O projeto teve início no mês passado, quando um grupo de artistas da zona leste viu que estava ficando cada vez mais difícil conseguir espaço nas casas de shows. Parte dos jovens participou dos “rolezinhos” ocorridos em shoppings centers no fim de 2013 – encontros em que cantavam funk e, em alguns casos, consumiam bebidas alcoólicas. Mas também há espaço para novos talentos.

“Está mais burocrático e difícil conseguir espaço. Tem muito artista bom nas comunidades que não têm um local para se apresentar”, diz Jonathan David, o MC Chaveirinho, artista já conhecido entre os fãs de funk da periferia. Chaveirinho foi um dos organizadores dos “rolezinhos” em 2013. Um dos encontros resultou em confusão à época e houve até liminar judicial impedindo que acontecessem nos centros de compras. Em um dos episódios, no Shopping Metrô Itaquera, houve um arrastão e a Polícia Militar precisou intervir. 

O MC diz que quer levar um projeto à Prefeitura para que novas edições do evento ocorram em outros teatros da cidade. “Tem muita gente do bairro que veio para o show e não sabia que esse teatro existia. É uma forma de divulgar e fazer com que ocupem esse espaço público”, diz. 
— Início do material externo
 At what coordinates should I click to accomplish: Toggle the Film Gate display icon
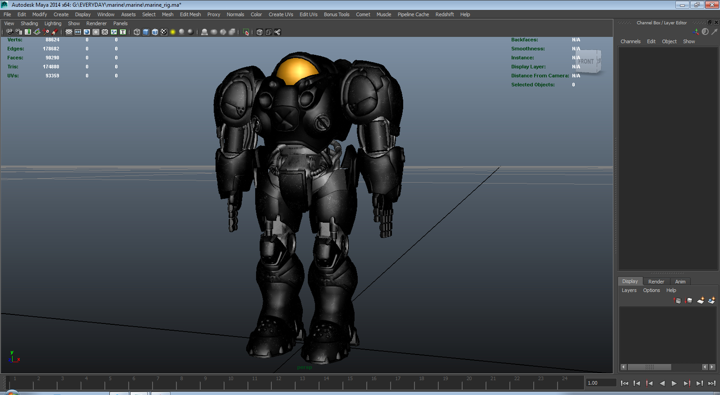(78, 32)
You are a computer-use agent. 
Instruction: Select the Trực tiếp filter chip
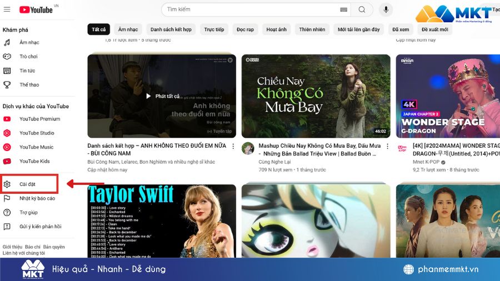click(x=214, y=29)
O espaço não é exclusivo para funkeiros: na primeira apresentação, no dia 26 de agosto, teve de poesia a sertanejo. “Se tiver artista circense que mora na quebrada, ele pode vir se apresentar e mostrar seu malabarismo”, diz Chaveirinho. “A cultura da periferia é muito grande. Se a gente não abrir espaço para a gente mesmo, quem vai?”

Preconceito. Além de garantir um espaço, os MCs dizem que a proposta também quer quebrar preconceitos com o estilo musical. “É diferente. Uma mãe não vai ao baile funk. Já no teatro é como se fosse uma peça, ela tem onde se sentar e ver, ficar assistindo. Não dá para levar a mãe na favela, o local não agrada”, diz a cantora Rafaela Pellegrini, de 22 anos, moradora de Cangaíba, na zona leste. 

“Ninguém vê funkeiro no teatro. Um MC se apresentando em cima do palco, onde qualquer um pode assistir, é uma experiência incrível”, afirma ela. A jovem conta que, embora cante desde 2014, seu padrasto, que tem deficiência física, não podia assisti-la. “Ele viu meu show pela primeira vez aqui. Não dava para ir ao baile de muleta”, conta.

Caíque Silva, de 24 anos, o DJ Kah, morador do bairro Engenheiro Goulart, também na zona leste, diz que a apresentação trouxe a oportunidade de levar a família e os amigos. “Conseguimos alcançar até famílias evangélicas, que sempre têm preconceito com o funk. Viram que é um funk consciente, o feedback foi positivo. Eu mesmo trouxe minha mulher e minha filha, que tem 4 anos.”